Naive Fibonacci: the recursion tree nearly doubles at each level; depth is n; roughly 2ⁿ nodes total. O(2ⁿ).

Memoization changes the game

java

int fib(int n, int[] memo) {
    if (n < 2) return n;
    if (memo[n] != 0) return memo[n];
    return memo[n] = fib(n-1, memo) + fib(n-2, memo);
}

Each fib(k) is computed exactly once and cached. O(n) time, O(n) space. This is the bridge from recursion to dynamic programming (§27).

Q&A

Q: What's the complexity of this function?

java

void f(int n) {
    if (n <= 0) return;
    f(n / 2);
    f(n / 2);
    for (int i = 0; i < n; i++) { ... }
}

Recurrence: T(n) = 2·T(n/2) + O(n). By Master Theorem case 2, T(n) = O(n log n).

Q: Naive Fibonacci is O(2ⁿ). With memoization it's O(n). Why such a huge gap? Without memo, the recursion tree has exponentially many nodes — the same subproblem fib(k) is computed over and over. With memo, each fib(k) is computed exactly once, and subsequent calls are O(1) cache hits. n subproblems × O(1) each = O(n).
Q: Recursion uses stack. When does the depth matter? For n = 10⁴ or more in Java, you risk StackOverflowError (default stack ~512KB → ~10⁴ frames depending on frame size). For interview-scale n (≤ 10⁵), use iteration or explicit stack when depth is guaranteed large (e.g., DFS of a skewed tree).

Part 2 — Linear Data Structures

The structures in this part are the daily-driver tools. You will use at least two of them in nearly every interview problem — often arrays and hash tables in tandem, or stacks/queues as traversal scaffolding for Part 3 structures.

6. Arrays

Fixed arrays vs dynamic arrays

Fixed array (int[], Object[]). A contiguous block of memory, size fixed at allocation. Element access by offset: arr[i] compiles to base + i·sizeof(elem), a single memory op — O(1).

Dynamic array (ArrayList<E>). A wrapper over a fixed backing array that resizes when full. API appears unbounded, but internally it's arrays + copies.

Memory layout of int[10]: 10 ints in consecutive bytes. Cache-friendly — the CPU prefetches adjacent elements, so iterating is extremely fast. This is why int[] often beats ArrayList<Integer> by 3–5× in tight loops (plus avoids boxing).

Operations and complexity

Operation	Fixed `int[]`	`ArrayList<E>`
Access `arr[i]` / `list.get(i)`	O(1)	O(1)
Write `arr[i] = x` / `list.set(i, x)`	O(1)	O(1)
Append `list.add(x)`	n/a (fixed)	O(1) amortized
Insert at index `list.add(i, x)`	n/a	O(n) — shifts elements
Remove at index	n/a	O(n)
Search (unsorted)	O(n)	O(n)
Search (sorted)	O(log n) via `Arrays.binarySearch`	O(log n) via `Collections.binarySearch`
Length	O(1) (`arr.length`)	O(1) (`list.size()`)

• Supplied information:
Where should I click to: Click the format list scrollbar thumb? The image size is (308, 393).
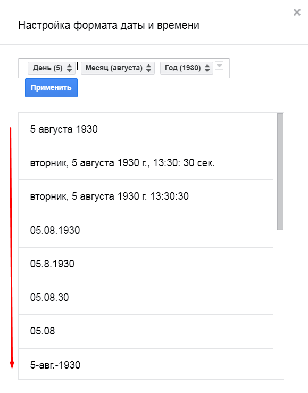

• What the task asks: According to the excerpt on recursion and arrays, by roughly what factor does int[] often beat ArrayList<Integer> in tight loops?

• Output: By about 3–5×.